## Text provided:
# # # # # # #
Claim Interpretation
The following is a quotation of 35 U.S.C. 112(f):
(f) Element in Claim for a Combination. – An element in a claim for a combination may be expressed as a means or step for performing a specified function without the recital of structure, material, or acts in support thereof, and such claim shall be construed to cover the corresponding structure, material, or acts described in the specification and equivalents thereof. 

The following is a quotation of pre-AIA  35 U.S.C. 112, sixth paragraph:
An element in a claim for a combination may be expressed as a means or step for performing a specified function without the recital of structure, material, or acts in support thereof, and such claim shall be construed to cover the corresponding structure, material, or acts described in the specification and equivalents thereof.

The claims in this application are given their broadest reasonable interpretation using the plain meaning of the claim language in light of the specification as it would be understood by one of ordinary skill in the art.  The broadest reasonable interpretation of a claim element (also commonly referred to as a claim limitation) is limited by the description in the specification when 35 U.S.C. 112(f) or pre-AIA  35 U.S.C. 112, sixth paragraph, is invoked. 
As explained in MPEP § 2181, subsection I, claim limitations that meet the following three-prong test will be interpreted under 35 U.S.C. 112(f) or pre-AIA  35 U.S.C. 112, sixth paragraph:
(A)	the claim limitation uses the term “means” or “step” or a term used as a substitute for “means” that is a generic placeholder (also called a nonce term or a non-structural term having no specific structural meaning) for performing the claimed function; 
(B)	the term “means” or “step” or the generic placeholder is modified by functional language, typically, but not always linked by the transition word “for” (e.g., “means for”) or another linking word or phrase, such as “configured to” or “so that”; and 
(C)	the term “means” or “step” or the generic placeholder is not modified by sufficient structure, material, or acts for performing the claimed function.
# # # # # # #
(Pointing records for text and elements)
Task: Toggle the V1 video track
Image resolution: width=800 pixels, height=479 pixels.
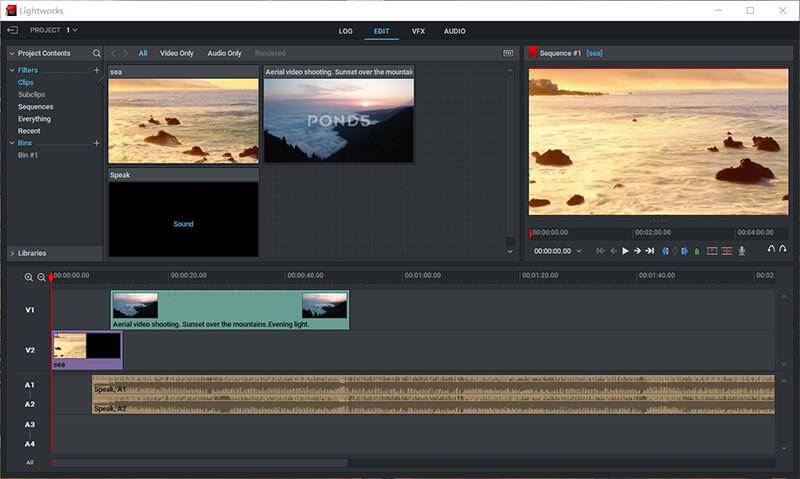Action: [30, 310]
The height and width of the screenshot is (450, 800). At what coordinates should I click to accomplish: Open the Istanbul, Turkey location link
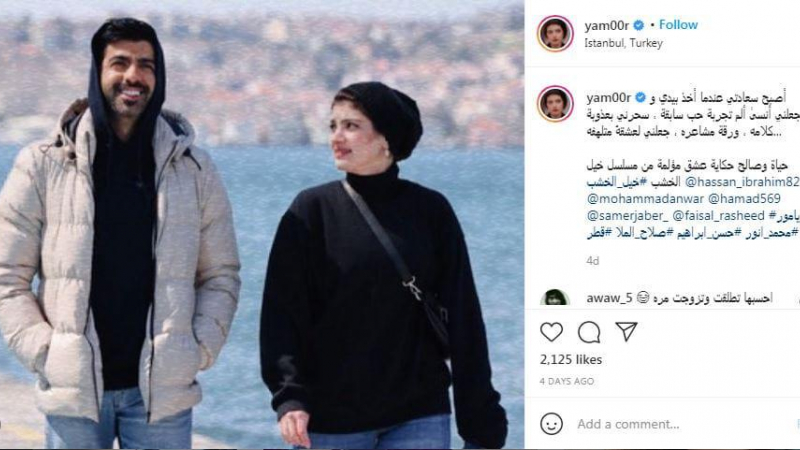(623, 43)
# # # # # # #
## Exercise task 1:
Answer these questions from the claim interpretation text:
(a) Which MPEP section and subsection explains the three-prong test?
(b) What other term does the text give as a common name for a claim element?
(c) According to prong (B), what transition word typically links the functional language to "means" or "step"?
## Exercise task 2:
Pick up the claim interpretation text after prong (C) and carry it forward.

## Task output 1:
(a) MPEP § 2181, subsection I
(b) Claim limitation
(c) "For" (e.g., "means for")

## Task output 2:
Use of the word “means” (or “step”) in a claim with functional language creates a rebuttable presumption that the claim limitation is to be treated in accordance with 35 U.S.C. 112(f) or pre-AIA  35 U.S.C. 112, sixth paragraph. The presumption that the claim limitation is interpreted under 35 U.S.C. 112(f) or pre-AIA  35 U.S.C. 112, sixth paragraph, is rebutted when the claim limitation recites sufficient structure, material, or acts to entirely perform the recited function. 
Absence of the word “means” (or “step”) in a claim creates a rebuttable presumption that the claim limitation is not to be treated in accordance with 35 U.S.C. 112(f) or pre-AIA  35 U.S.C. 112, sixth paragraph. The presumption that the claim limitation is not interpreted under 35 U.S.C. 112(f) or pre-AIA  35 U.S.C. 112, sixth paragraph, is rebutted when the claim limitation recites function without reciting sufficient structure, material or acts to entirely perform the recited function. 
Claim limitations in this application that use the word “means” (or “step”) are being interpreted under 35 U.S.C. 112(f) or pre-AIA  35 U.S.C. 112, sixth paragraph, except as otherwise indicated in an Office action. Conversely, claim limitations in this application that do not use the word “means” (or “step”) are not being interpreted under 35 U.S.C. 112(f) or pre-AIA  35 U.S.C. 112, sixth paragraph, except as otherwise indicated in an Office action.
This application includes one or more claim limitations that do not use the word “means,” but are nonetheless being interpreted under 35 U.S.C. 112(f) or pre-AIA  35 U.S.C. 112, sixth paragraph, because the claim limitation(s) uses a generic placeholder that is coupled with functional language without reciting sufficient structure to perform the recited function and the generic placeholder is not preceded by a structural modifier.  Such claim limitation(s) is/are: “extraction unit”, “processing unit”, “first input unit”, “second input unit” and “learning unit” in claims 1, 8 and 9.
Because this/these claim limitation(s) is/are being interpreted under 35 U.S.C. 112(f) or pre-AIA  35 U.S.C. 112, sixth paragraph, it/they is/are being interpreted to cover the corresponding structure described in the specification as performing the claimed function, and equivalents thereof.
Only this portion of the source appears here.